On Tue, 29 Aug 2023 at 19:40, Philippe Pepiot <phil@philpep.org> wrote: > I'm trying to implement some range partitioning on timeseries data. But it > looks some queries involving date_trunc() doesn't make use of partitioning. > > BEGIN; > CREATE TABLE test ( > time TIMESTAMP WITHOUT TIME ZONE NOT NULL, > value FLOAT NOT NULL > ) PARTITION BY RANGE (time); > CREATE INDEX test_time_idx ON test(time DESC); > CREATE TABLE test_y2010 PARTITION OF test FOR VALUES FROM ('2020-01-01') TO ('2021-01-01'); > CREATE TABLE test_y2011 PARTITION OF test FOR VALUES FROM ('2021-01-01') TO ('2022-01-01'); > CREATE VIEW vtest AS SELECT DATE_TRUNC('year', time) AS time, SUM(value) AS value FROM test GROUP BY 1; > EXPLAIN (COSTS OFF) SELECT * FROM vtest WHERE time >= TIMESTAMP '2021-01-01'; > ROLLBACK; > > The plan query all partitions: > I wonder if there is a way with a reasonable amount of SQL code to achieve this > with vanilla postgres ? The only options I see for you are 1) partition by LIST(date_Trunc('year', time)), or; 2) use a set-returning function instead of a view and pass the date range you want to select from the underlying table via parameters. I imagine you won't want to do #1. However, it would at least also allow the aggregation to be performed before the Append if you SET enable_partitionwise_aggregate=1. #2 isn't as flexible as a view as you'd have to create another function or expand the parameters of the existing one if you want to add items to the WHERE clause. Unfortunately, date_trunc is just a black box to partition pruning, so it's not able to determine that DATE_TRUNC('year', time) >= '2021-01-01' is the same as time >= '2021-01-01'. It would be possible to make PostgreSQL do that, but that's a core code change, not something that you can do from SQL. David
Re: Range partitioning query performance with date_trunc (vs timescaledb)
From
Philippe Pepiot
Date:
On 29/08/2023, David Rowley wrote: > On Tue, 29 Aug 2023 at 19:40, Philippe Pepiot <phil@philpep.org> wrote: > > I'm trying to implement some range partitioning on timeseries data.

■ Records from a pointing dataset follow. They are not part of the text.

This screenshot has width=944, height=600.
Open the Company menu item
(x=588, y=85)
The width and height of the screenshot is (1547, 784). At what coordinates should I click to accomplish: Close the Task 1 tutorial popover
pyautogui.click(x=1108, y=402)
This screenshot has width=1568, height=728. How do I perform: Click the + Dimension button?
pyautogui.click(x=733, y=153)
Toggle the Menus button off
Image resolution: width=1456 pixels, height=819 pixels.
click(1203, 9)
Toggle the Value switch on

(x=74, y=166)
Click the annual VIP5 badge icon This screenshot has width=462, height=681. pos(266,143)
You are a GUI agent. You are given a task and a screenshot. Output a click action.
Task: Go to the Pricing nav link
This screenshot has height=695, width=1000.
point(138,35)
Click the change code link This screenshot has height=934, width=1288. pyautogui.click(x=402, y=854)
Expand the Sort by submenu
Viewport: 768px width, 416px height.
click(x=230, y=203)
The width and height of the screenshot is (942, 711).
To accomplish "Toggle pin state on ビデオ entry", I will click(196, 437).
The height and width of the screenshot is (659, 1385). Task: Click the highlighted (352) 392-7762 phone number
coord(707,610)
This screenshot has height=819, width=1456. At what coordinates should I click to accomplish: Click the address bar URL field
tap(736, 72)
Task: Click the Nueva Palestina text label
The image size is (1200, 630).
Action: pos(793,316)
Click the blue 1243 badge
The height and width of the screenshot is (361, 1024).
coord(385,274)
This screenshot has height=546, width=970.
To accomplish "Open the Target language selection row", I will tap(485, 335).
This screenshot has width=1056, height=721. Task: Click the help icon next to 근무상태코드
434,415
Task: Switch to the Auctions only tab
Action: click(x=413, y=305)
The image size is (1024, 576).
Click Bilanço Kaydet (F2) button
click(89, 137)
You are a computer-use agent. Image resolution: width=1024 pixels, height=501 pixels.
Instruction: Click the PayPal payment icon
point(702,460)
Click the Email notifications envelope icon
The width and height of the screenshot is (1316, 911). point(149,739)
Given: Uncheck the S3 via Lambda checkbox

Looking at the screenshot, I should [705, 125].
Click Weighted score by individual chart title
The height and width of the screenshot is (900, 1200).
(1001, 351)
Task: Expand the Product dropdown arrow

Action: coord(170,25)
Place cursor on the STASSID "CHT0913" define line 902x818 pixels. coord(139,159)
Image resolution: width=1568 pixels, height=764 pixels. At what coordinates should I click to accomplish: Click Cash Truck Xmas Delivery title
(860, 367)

But it > > looks some queries involving date_trunc() doesn't make use of partitioning. > > > > BEGIN; > > CREATE TABLE test ( > > time TIMESTAMP WITHOUT TIME ZONE NOT NULL, > > value FLOAT NOT NULL > > ) PARTITION BY RANGE (time); > > CREATE INDEX test_time_idx ON test(time DESC); > > CREATE TABLE test_y2010 PARTITION OF test FOR VALUES FROM ('2020-01-01') TO ('2021-01-01'); > > CREATE TABLE test_y2011 PARTITION OF test FOR VALUES FROM ('2021-01-01') TO ('2022-01-01'); > > CREATE VIEW vtest AS SELECT DATE_TRUNC('year', time) AS time, SUM(value) AS value FROM test GROUP BY 1; > > EXPLAIN (COSTS OFF) SELECT * FROM vtest WHERE time >= TIMESTAMP '2021-01-01'; > > ROLLBACK; > > > > The plan query all partitions: > > > I wonder if there is a way with a reasonable amount of SQL code to achieve this > > with vanilla postgres ? > > The only options I see for you are > > 1) partition by LIST(date_Trunc('year', time)), or; > 2) use a set-returning function instead of a view and pass the date > range you want to select from the underlying table via parameters. > > I imagine you won't want to do #1. However, it would at least also > allow the aggregation to be performed before the Append if you SET > enable_partitionwise_aggregate=1. > > #2 isn't as flexible as a view as you'd have to create another > function or expand the parameters of the existing one if you want to > add items to the WHERE clause. > > Unfortunately, date_trunc is just a black box to partition pruning, so > it's not able to determine that DATE_TRUNC('year', time) >= > '2021-01-01' is the same as time >= '2021-01-01'. It would be > possible to make PostgreSQL do that, but that's a core code change, > not something that you can do from SQL. Ok I think I'll go for Set-returning function since LIST or RANGE on (date_trunc('year', time)) will break advantage of partitioning when querying with "time betwen x and y". Thanks!